START SUPPLIED ENTRIES

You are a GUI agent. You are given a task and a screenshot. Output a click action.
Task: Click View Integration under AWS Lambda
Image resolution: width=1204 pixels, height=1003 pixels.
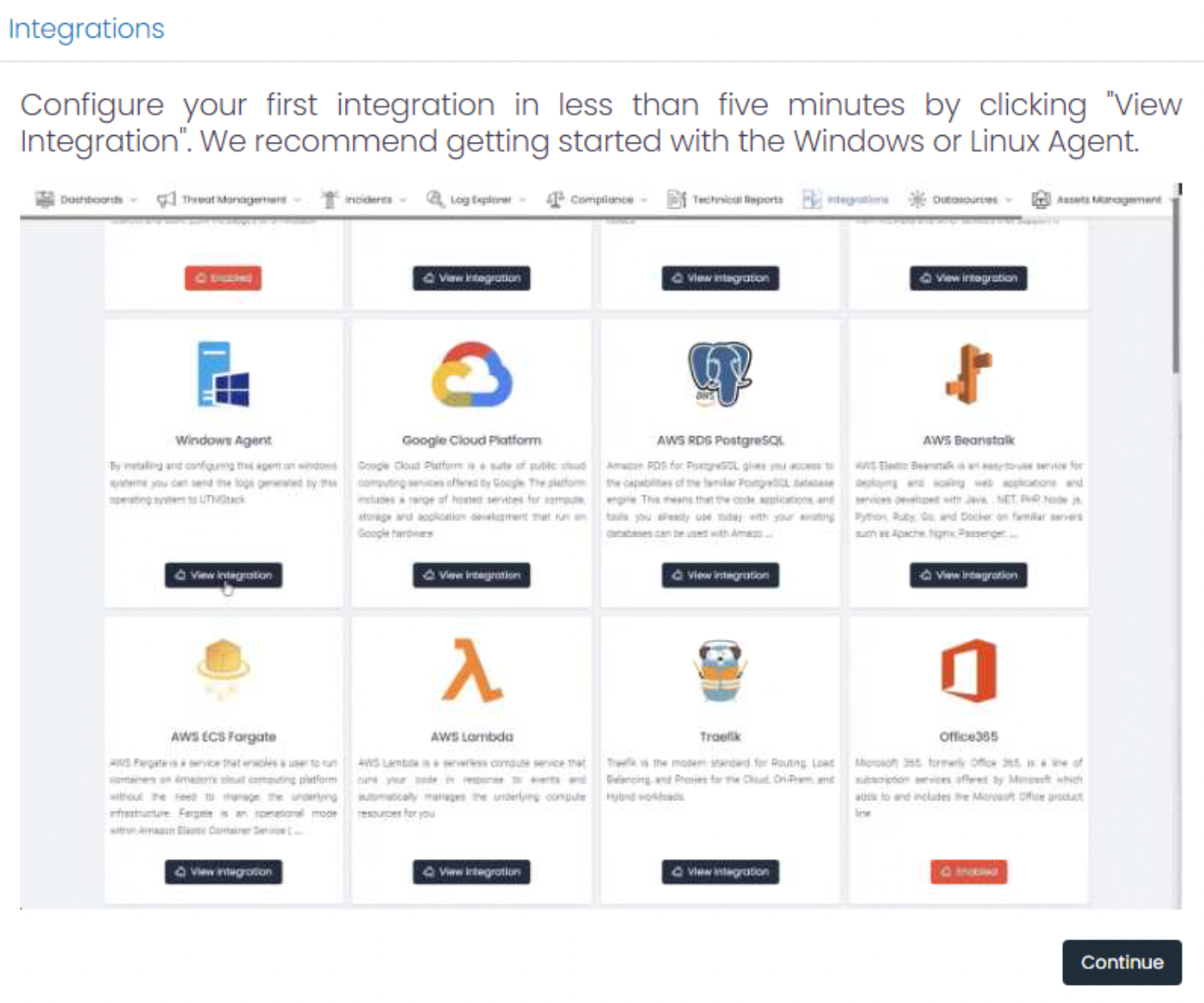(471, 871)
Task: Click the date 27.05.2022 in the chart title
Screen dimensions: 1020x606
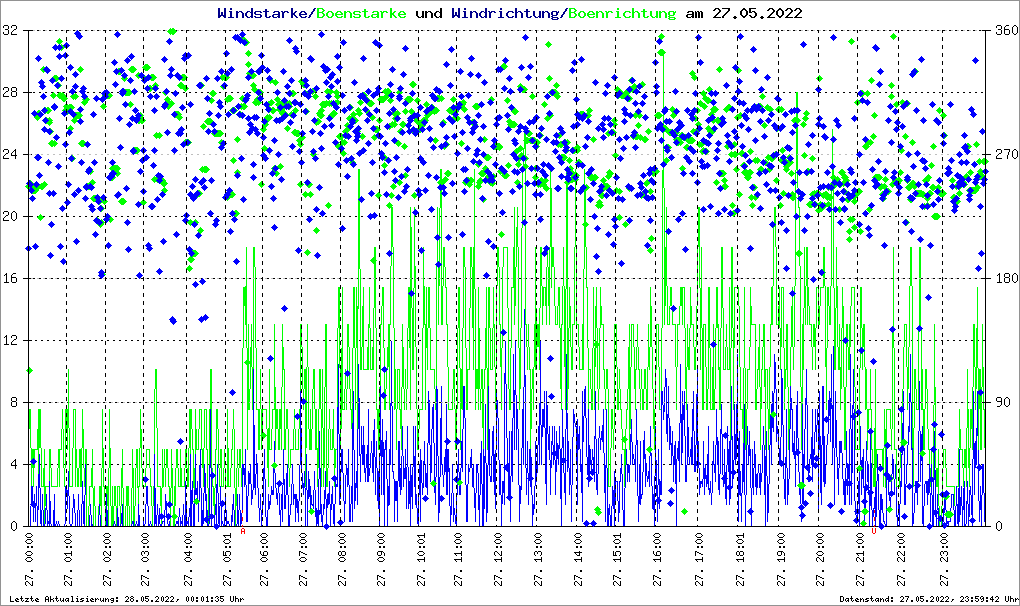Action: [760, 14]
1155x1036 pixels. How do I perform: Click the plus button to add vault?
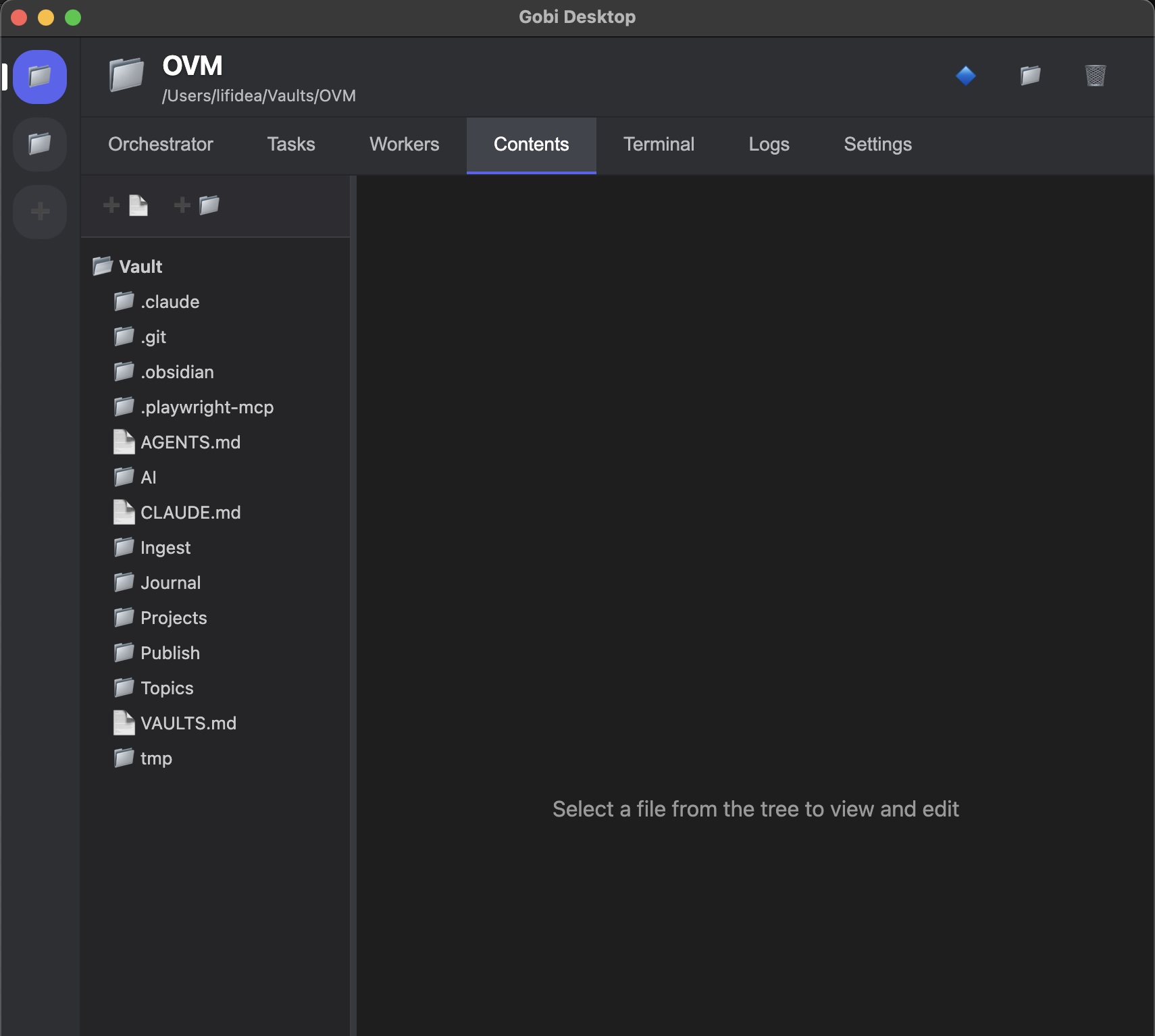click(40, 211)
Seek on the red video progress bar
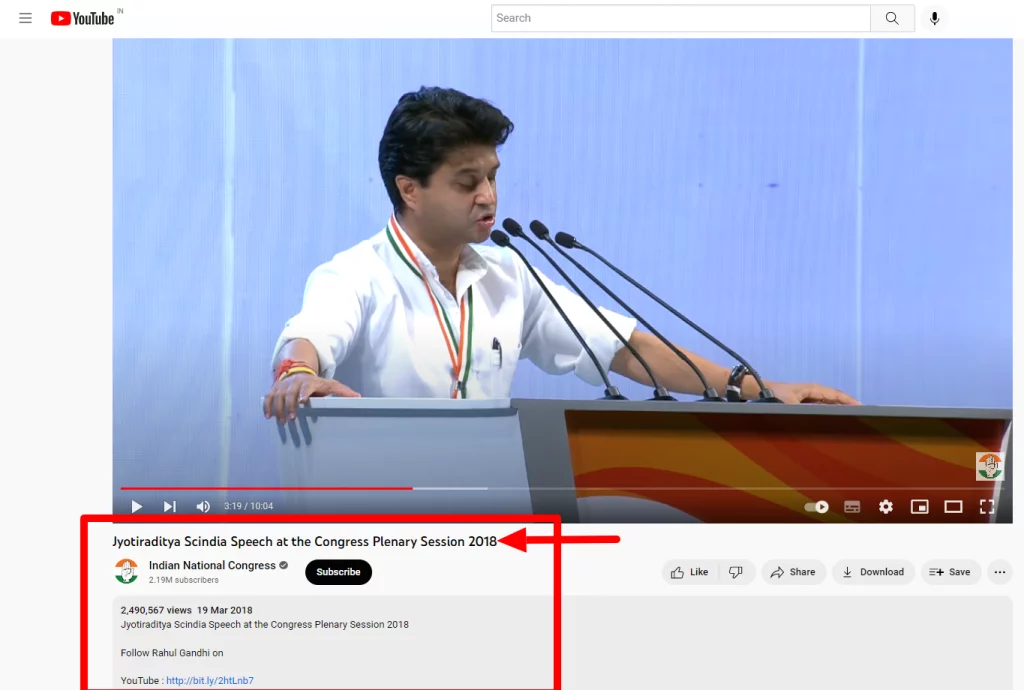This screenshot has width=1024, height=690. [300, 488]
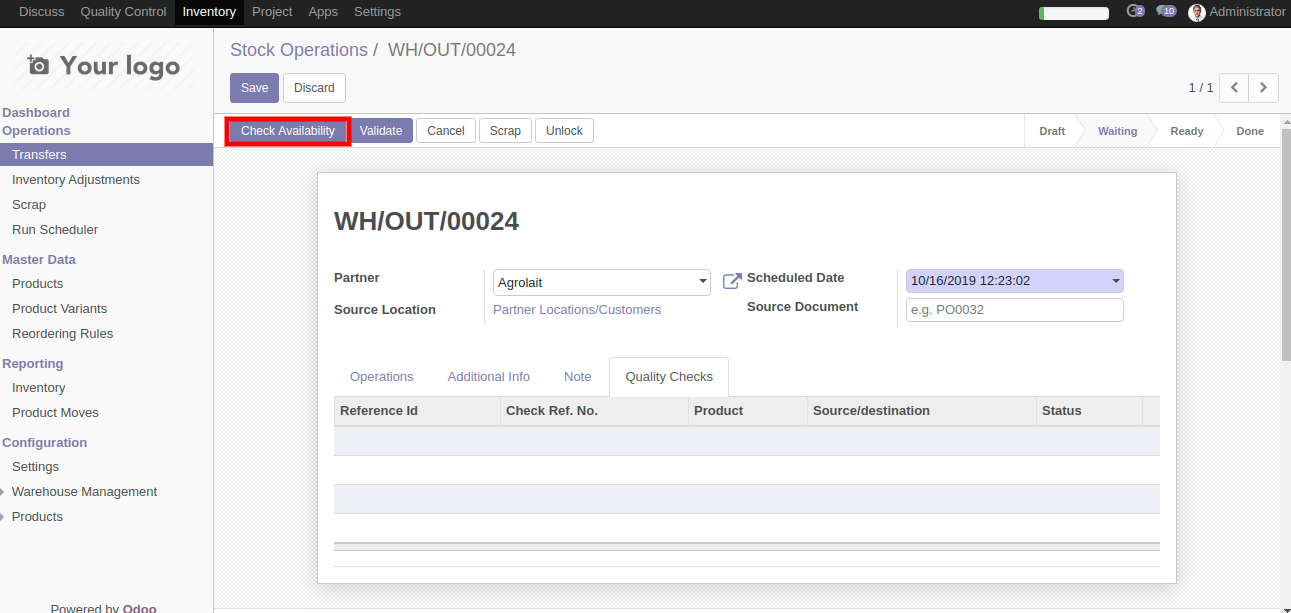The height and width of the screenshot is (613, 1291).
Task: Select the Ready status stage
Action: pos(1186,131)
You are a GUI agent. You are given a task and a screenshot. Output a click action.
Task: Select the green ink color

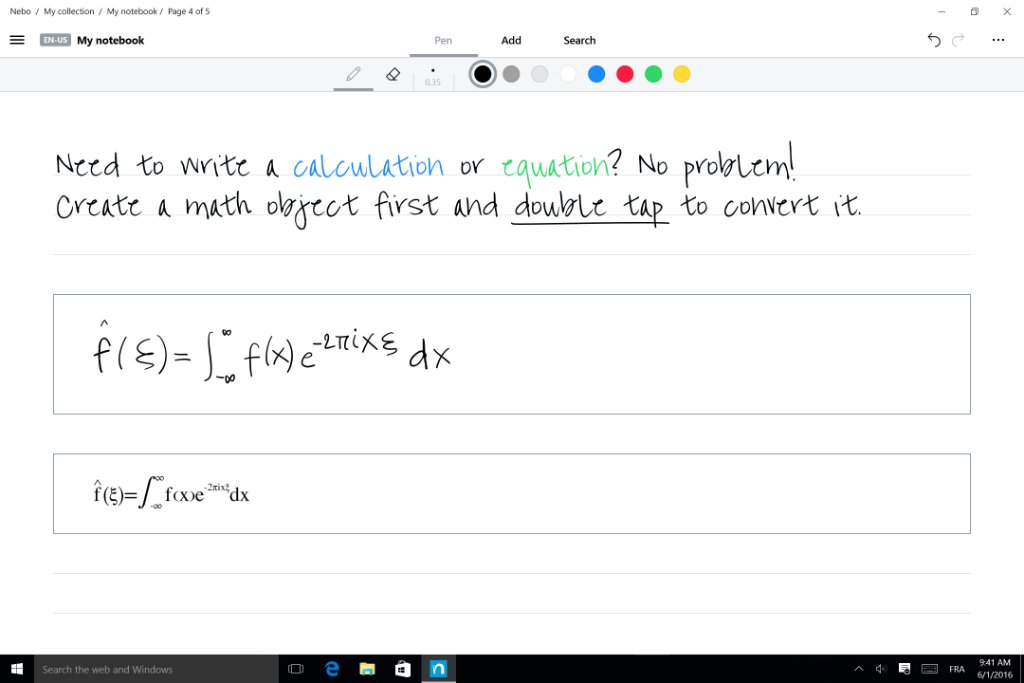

END SUPPLIED ENTRIES

:: ABOUT THIS EXERCISE ::
The range to set down runs from the line containing "Screen dimensions: 1020x606" through the final line of the data, both ends included; give it exactly and drop the pictures.

:: WRITTEN ANSWER ::
Screen dimensions: 1020x606
Action: [760, 14]
1155x1036 pixels. How do I perform: Click the plus button to add vault?
click(40, 211)
Seek on the red video progress bar
This screenshot has width=1024, height=690. [300, 488]
The height and width of the screenshot is (613, 1291).
Task: Select the Ready status stage
Action: pos(1186,131)
You are a GUI agent. You are given a task and a screenshot. Output a click action.
Task: Select the green ink color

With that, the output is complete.